Scientific classification
- Kingdom: Animalia
- Phylum: Chordata
- Class: Amphibia
- Order: Anura
- Family: Dicroglossidae
- Genus: Nannophrys
- Species: N. naeyakai
- Binomial name: Nannophrys naeyakai Fernando, Wickramasinghe, and Rodirigo, 2007

= Nannophrys naeyakai =

- Authority: Fernando, Wickramasinghe, and Rodirigo, (Note: The surname of Roshan K. Rodirigo is often misspelled as Rodrigo) 2007
- Conservation status: EN

Species of amphibian

Nannophrys naeyakai, also known as the Sri Lanka tribal rock-frog or Sri Lanka tribal rock frog, is a species of frogs in the family Dicroglossidae. It was described as a new species in 2007. It is endemic to Sri Lanka, where it is only known from two localities in Ampara and Monaragala Districts. N. naeyakai can be distinguished from the other Nannophrys species by the details of the tubercles on the fourth toe, sharp and narrow symphysial knob on the anterior edge of mandible and small palmar tubercles. The specific name naeyakai refers to the "naeyaka", spirits of deceased relatives in the believes of Vedda people living in the type locality area.

==Description==
Adult males measure 24–36 mm and adult females 32–44 mm in snout–vent length. The head is depressed and wider than it is long. The snout is rounded. The tympanum is distinct. The finger and toe tips are bluntly rounded; no webbing is present. Skin is somewhat rough dorsally with warty pustules on the flanks. The venter is smooth. The upper surfaces are brown with yellow-white marbling. The limbs have yellow-white cross bars. The venter is yellow-white without any markings.
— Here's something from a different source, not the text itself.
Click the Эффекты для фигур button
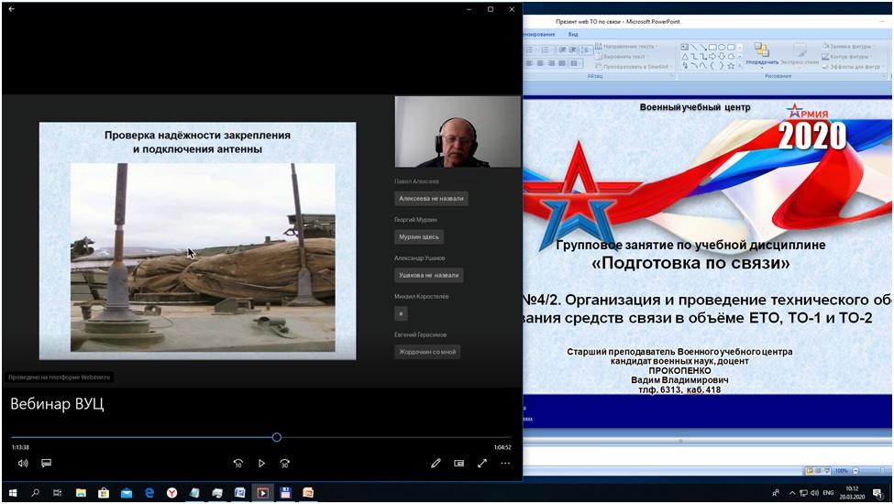894x504 pixels. (x=852, y=67)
==Habitat and conservation==
Nannophrys naeyakai is associated with seasonal streams with rock crevices on hillsides at elevations between 200–620 m above sea level. Vegetation consists of scattered trees, and there is a ground cover of grasses dominated by Cymbopogon species. It is only active for a short period December–February, as the streams it lives in are seasonal. Outside the rainy season it hides underground. The species is more active during the night than at day time.

This species is quite common at its two known locations, but searches at other hilltops in eastern Sri Lanka have not revealed new populations. Threats to its habitat include changing land use practices (i.e., burning of the grassland, felling of trees) that reduce water retention and eventually impact the small streams that this species depend on. This species is found in the Kokagala Forest Reserve.